Ronnie’s yard list is even more astonishing considering that virtually all these species have been seen from his kitchen window in an inner-city yard in South Boston and that the “habitat” in the yard itself contains more concrete than plants. So, what is it about Ronnie’s yard? First of all, Ronnie lives there. I’ve spent many hours trying to figure out what it is that makes a top-flight birder; and, as far as I can tell, like any vocation or avocation, it has more to do with concentration, intensity, passion, a sense of awareness, and a deep desire to learn than with physical attributes such as keen visual acuity. Ronnie probably has all of these because, wherever he is, he always finds birds, not only in his yard but also around his neighborhood. Some of Ronnie’s home turf includes Carson Beach in Southie, the harbor islands (especially Long Island), and the marshes along the Neponset River in Dorchester. His list of avian discoveries from these localities is nearly as impressive as his yard list: Bar-tailed Godwit, Yellow Rail, Mew Gull, and a pair of Manx Shearwaters apparently prospecting for nest sites within a hundred yards of Carson Beach.

But, as good as Ronnie is, as the saying goes, no one can squeeze blood out of a rock. Ronnie’s yard may be mostly concrete, but it’s much more than the proverbial rock. Clearly, something or some combination of things sets his yard apart. First of all, it’s coastally located: just up the hill from Carson Beach on Boston Harbor.

The ocean acts as a barrier to most land birds because, if they can, they do whatever it takes to avoid flying over open sea. Because the prevailing winds in most of the United States blow from the west, many species, especially those that migrate long distances, tend to be deflected eastward during the course of their flights, and many of those that pass through New England eventually bump up against the coast. This results in migrants becoming more concentrated along the shore than they would be farther inland.

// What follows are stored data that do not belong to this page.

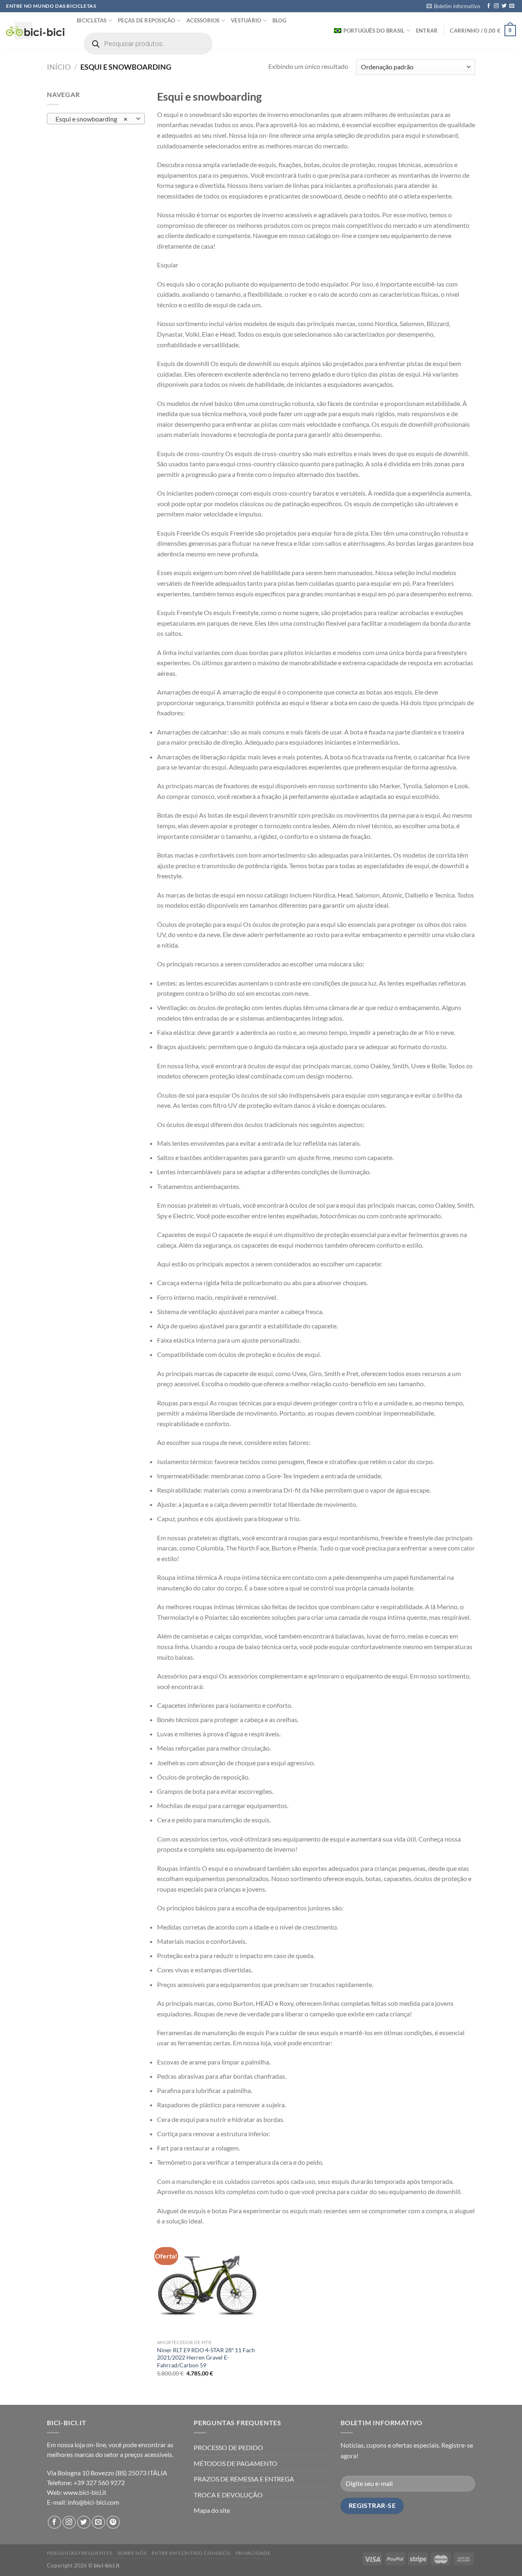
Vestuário (246, 20)
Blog (279, 20)
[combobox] (96, 118)
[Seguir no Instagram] (496, 6)
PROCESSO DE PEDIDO (228, 2447)
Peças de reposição (146, 20)
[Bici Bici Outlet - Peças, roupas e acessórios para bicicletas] (35, 30)
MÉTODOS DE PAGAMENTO (235, 2463)
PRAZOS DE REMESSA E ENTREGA (244, 2479)
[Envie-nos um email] (511, 6)
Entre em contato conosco (191, 2553)
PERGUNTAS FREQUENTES (79, 2553)
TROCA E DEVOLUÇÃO (228, 2495)
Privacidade (253, 2553)
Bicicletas (92, 20)
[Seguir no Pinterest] (113, 2522)
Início (59, 66)
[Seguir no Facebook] (488, 6)
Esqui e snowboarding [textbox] (91, 119)
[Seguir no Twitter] (504, 6)
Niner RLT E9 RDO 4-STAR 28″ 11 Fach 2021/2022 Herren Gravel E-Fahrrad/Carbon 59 (206, 2358)
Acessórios (203, 20)
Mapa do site (212, 2510)
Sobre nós (132, 2553)
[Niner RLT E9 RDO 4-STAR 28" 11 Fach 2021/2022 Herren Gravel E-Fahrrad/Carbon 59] (207, 2285)
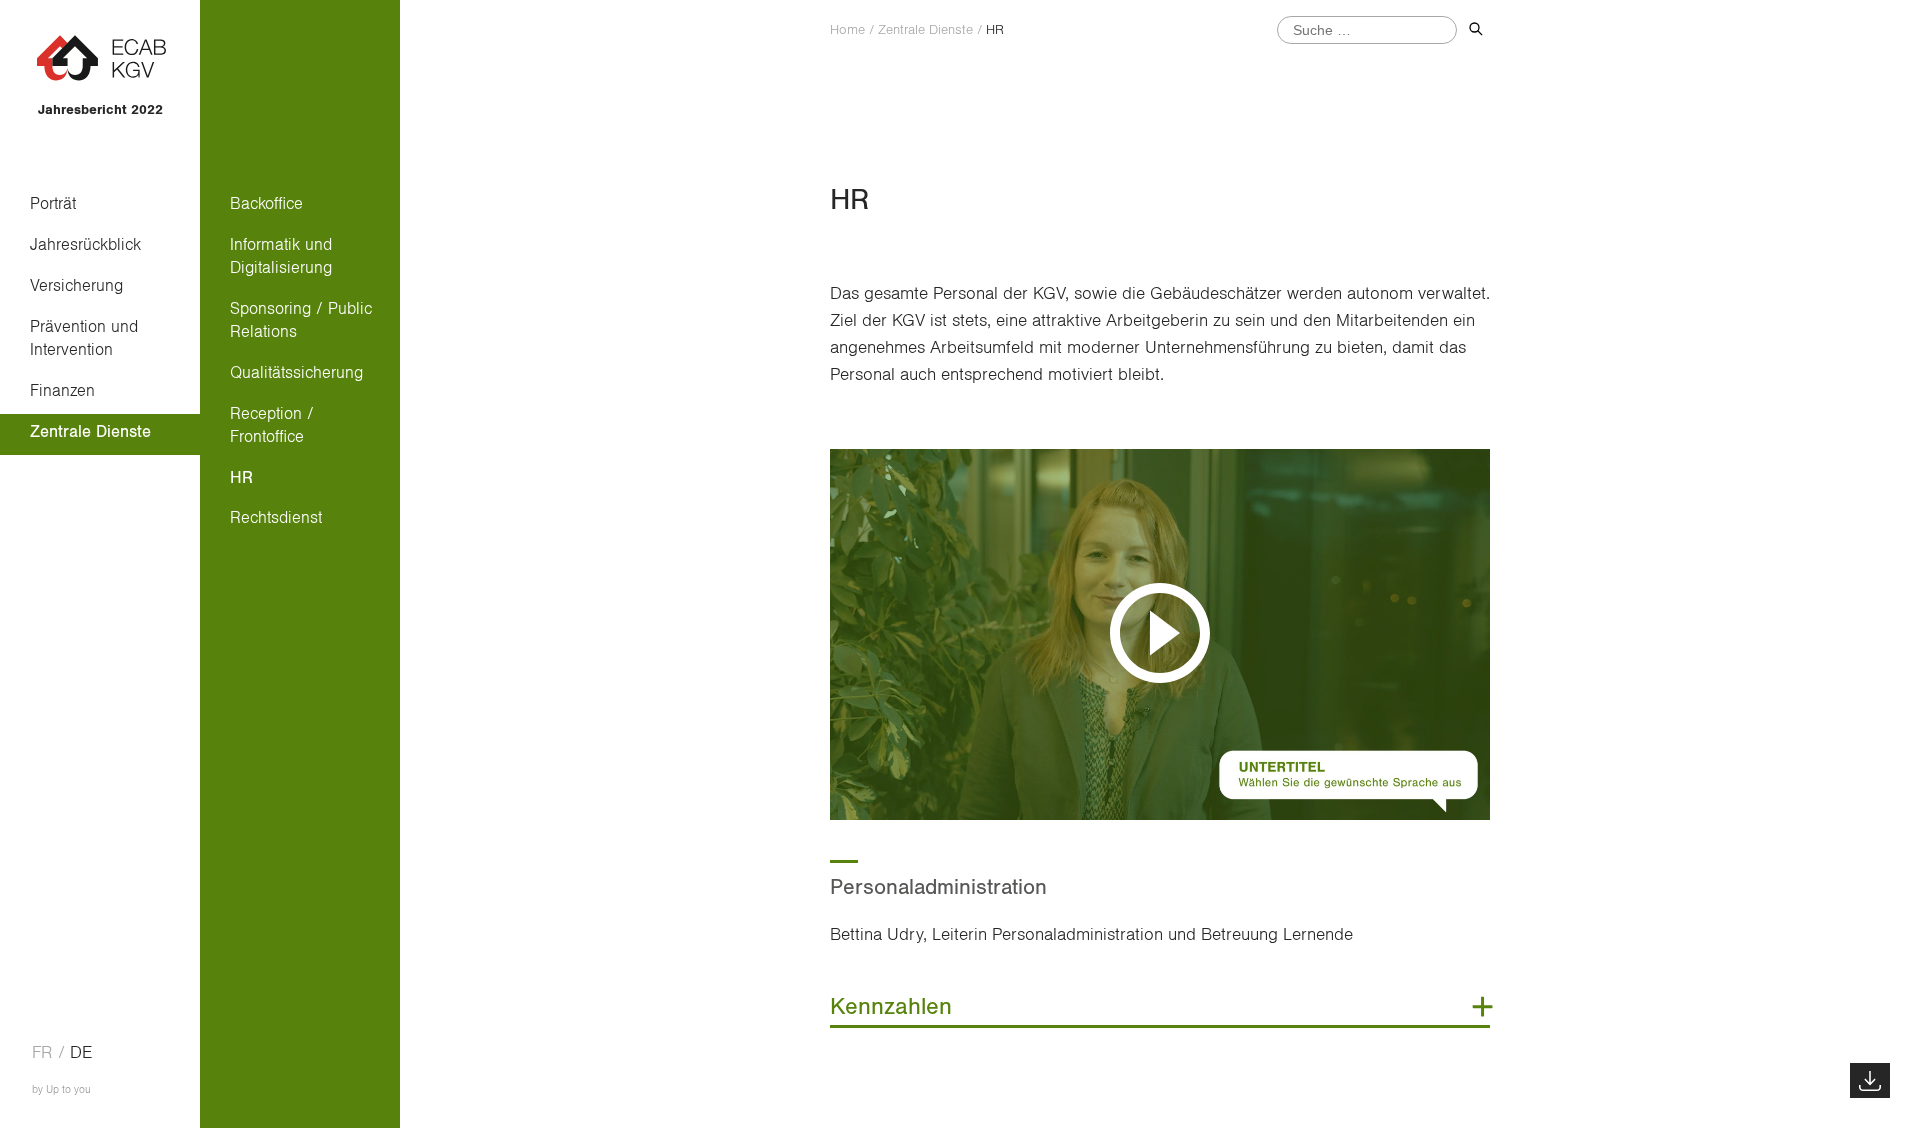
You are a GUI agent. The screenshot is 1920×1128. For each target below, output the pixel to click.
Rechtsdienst (276, 517)
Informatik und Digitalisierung (281, 256)
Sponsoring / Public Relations (301, 320)
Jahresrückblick (85, 244)
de (81, 1053)
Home (847, 30)
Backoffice (266, 203)
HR (241, 477)
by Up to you (61, 1089)
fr (42, 1053)
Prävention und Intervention (84, 338)
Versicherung (76, 285)
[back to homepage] (100, 79)
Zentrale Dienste (90, 431)
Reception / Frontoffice (272, 425)
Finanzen (62, 390)
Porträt (53, 203)
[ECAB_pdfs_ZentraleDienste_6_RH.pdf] (1870, 1080)
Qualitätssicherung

Secondly, Ronnie’s yard backs up on a small but well-vegetated vacant lot, an exception in this highly residential neighborhood. From a bird’s perspective, a patch of green within a large expanse of buildings and pavement represents an island—an oasis in an otherwise inhospitable desert.

Thirdly, the lot is on a south-facing slope. This means that this tiny patch of green is not only protected from any cold winds that blow from the north but also angled toward the sun to receive more solar radiation. This exposure creates a relatively warm and attractive microclimate. Of course, the many pounds of birdseed that Ronnie casts into his yard play a part too, but that’s just the table setting.

There are other productive patches of habitat along the coast of Massachusetts that attract birds—for example, Plum Island in Newburyport, Eastern Point in Gloucester, Marblehead Neck in Marblehead, the Thicket in Nahant—but, per square foot, Ronnie’s yard beats them all.